Localizing Predetermined Objects Underwater Using Stereo Vision
Published:
View this project on Github: ROS Wrapper for entire image pipeline ROS Wrapper for StereoAdapter
Introduction
Localizing a known object in three-dimensional space is a prerequisite for any manipulation or navigation task that requires a robot to act on its environment. Underwater, this problem is considerably harder than in air: the medium introduces light scattering, colour attenuation, and a near-uniform visual texture that confounds most standard depth-estimation pipelines.
This write-up documents a three-stage investigation into stereo-based localization for predetermined underwater objects. The approach begins with the standard ROS stereo_image_proc pipeline using Semi-Global Block Matching (SGBM), moves through a deep-learning depth predictor (StereoAdapter) motivated by the Controls team’s 3D mapping work, and returns to a refined classical pipeline combining noise filtering, image enhancement, and empirical polynomial reprojection. Each stage is honest about where it broke down and why, because those failures directly motivated what came next.
Stage 1: Baseline Disparity with SGBM
1.1 Setup
The starting point was stereo_image_proc, the standard ROS package for rectifying stereo pairs and computing disparity maps. Within this package, two algorithms were available:
- SGBM (Semi-Global Block Matching)
- SGM (Semi-Global Matching)
SGBM was selected first because initial tests showed it produced a denser disparity map — more pixels were assigned valid depth estimates compared to SGM, which left larger regions undefined. A denser map was assumed to be more useful downstream for localization.
1.2 The Underwater Noise Problem
The disparity map produced by SGBM was immediately affected by the underwater environment. Block matching algorithms work by finding regions of one image inside the other; they depend on local texture being distinctive enough to identify correspondences. Underwater scenes are the opposite of this: suspended particles, caustic lighting, and the near-featureless appearance of sand, water column, and structural surfaces all produce texture ambiguity — many regions look indistinguishable from one another within the matching window.

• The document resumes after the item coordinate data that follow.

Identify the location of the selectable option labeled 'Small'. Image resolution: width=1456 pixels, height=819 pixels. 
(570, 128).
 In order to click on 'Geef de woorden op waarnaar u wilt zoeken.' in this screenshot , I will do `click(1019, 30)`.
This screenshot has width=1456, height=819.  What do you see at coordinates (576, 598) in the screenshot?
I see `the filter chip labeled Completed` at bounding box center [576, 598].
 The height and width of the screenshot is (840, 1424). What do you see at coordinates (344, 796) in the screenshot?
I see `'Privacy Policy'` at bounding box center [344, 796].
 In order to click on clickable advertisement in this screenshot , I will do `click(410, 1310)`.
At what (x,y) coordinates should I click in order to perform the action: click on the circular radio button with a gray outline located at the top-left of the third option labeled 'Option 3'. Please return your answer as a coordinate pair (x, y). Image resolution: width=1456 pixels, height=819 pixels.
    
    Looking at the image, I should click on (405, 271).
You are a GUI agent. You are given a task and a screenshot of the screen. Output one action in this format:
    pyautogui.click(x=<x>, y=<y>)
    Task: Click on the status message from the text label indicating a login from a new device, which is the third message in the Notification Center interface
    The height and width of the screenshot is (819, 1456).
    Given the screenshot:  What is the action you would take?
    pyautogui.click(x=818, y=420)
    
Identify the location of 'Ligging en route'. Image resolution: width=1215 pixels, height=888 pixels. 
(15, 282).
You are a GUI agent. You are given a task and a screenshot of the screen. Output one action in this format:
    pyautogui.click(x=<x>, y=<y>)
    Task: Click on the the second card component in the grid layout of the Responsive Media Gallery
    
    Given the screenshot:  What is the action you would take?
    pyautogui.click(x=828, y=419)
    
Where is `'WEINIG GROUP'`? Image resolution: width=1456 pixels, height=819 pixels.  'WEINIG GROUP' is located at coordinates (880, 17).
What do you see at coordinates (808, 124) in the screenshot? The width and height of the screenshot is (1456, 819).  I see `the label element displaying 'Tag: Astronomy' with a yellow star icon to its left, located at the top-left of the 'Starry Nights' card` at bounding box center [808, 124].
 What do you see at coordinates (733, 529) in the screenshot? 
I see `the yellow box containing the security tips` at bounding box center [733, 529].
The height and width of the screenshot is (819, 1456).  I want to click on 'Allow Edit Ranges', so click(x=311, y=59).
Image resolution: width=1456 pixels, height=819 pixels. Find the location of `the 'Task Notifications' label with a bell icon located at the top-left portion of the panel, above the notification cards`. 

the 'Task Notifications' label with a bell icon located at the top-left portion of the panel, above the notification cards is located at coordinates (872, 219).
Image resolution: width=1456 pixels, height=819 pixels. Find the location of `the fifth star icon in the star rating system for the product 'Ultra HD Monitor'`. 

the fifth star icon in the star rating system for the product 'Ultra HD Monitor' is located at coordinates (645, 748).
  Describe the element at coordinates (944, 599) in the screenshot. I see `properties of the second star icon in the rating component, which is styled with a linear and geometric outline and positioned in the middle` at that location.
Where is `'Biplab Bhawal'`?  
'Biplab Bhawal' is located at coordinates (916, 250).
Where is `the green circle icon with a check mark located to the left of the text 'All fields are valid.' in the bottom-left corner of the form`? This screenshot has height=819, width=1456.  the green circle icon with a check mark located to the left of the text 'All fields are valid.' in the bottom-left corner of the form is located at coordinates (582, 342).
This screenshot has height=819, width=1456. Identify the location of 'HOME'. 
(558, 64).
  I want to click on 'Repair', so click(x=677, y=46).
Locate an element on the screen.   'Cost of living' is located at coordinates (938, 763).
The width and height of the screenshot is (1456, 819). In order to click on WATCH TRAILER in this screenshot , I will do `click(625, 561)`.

The result was a disparity map saturated with spurious readings. Valid depth estimates were present, but they were buried inside a dense field of noise that made direct use of the raw output unreliable.
Figure 1. SGBM disparity map computed on the author. The general shape of the face is discernible, confirming that the algorithm can recover structure when sufficient local contrast is present — but the surrounding regions are filled with noisy, unreliable readings.
A note on this stage. No systematic evaluation of SGBM noise levels was carried out at this point, and no quantitative metrics were recorded. The decision to move on was based on qualitative inspection of the disparity output on underwater footage, where the signal-to-noise ratio was assessed as too low to proceed without intervention.
Stage 2: Deep Learning Depth Estimation with StereoAdapter
2.1 Motivation
The Controls team had been pursuing environment-aware navigation using a 3D point cloud model of the vehicle’s surroundings. This created a natural motivation to try a learning-based stereo depth estimator: if a model trained on diverse scene types could generalise to the underwater domain, it might sidestep the texture-ambiguity problem that broke SGBM — deep features are less dependent on local texture contrast than handcrafted matching windows.
StereoAdapter was selected as the candidate model. It adapts pretrained monocular depth features for use with stereo pairs, allowing it to leverage rich learned priors while still exploiting the geometric constraints of a calibrated stereo rig.
2.2 Qualitative Results
The model was run on captured underwater frames. Depth maps and derived 3D point clouds were generated and inspected qualitatively.
Figure 2. StereoAdapter depth estimate on an underwater scene. The model recovers plausible scene geometry where SGBM produced noise.
Figure 3. 3D point cloud reconstructed from StereoAdapter depth estimates. Structure in the scene is visible, though fidelity near featureless surfaces is limited.
2.3 The Compute Bottleneck
The fundamental obstacle was inference latency. Processing a single stereo frame through StereoAdapter took approximately 1 second on the available hardware. For any real-time localization loop — which must track a moving object and feed control signals continuously — this throughput is not viable. The minimum acceptable frame rate for the downstream task is well above 1 Hz.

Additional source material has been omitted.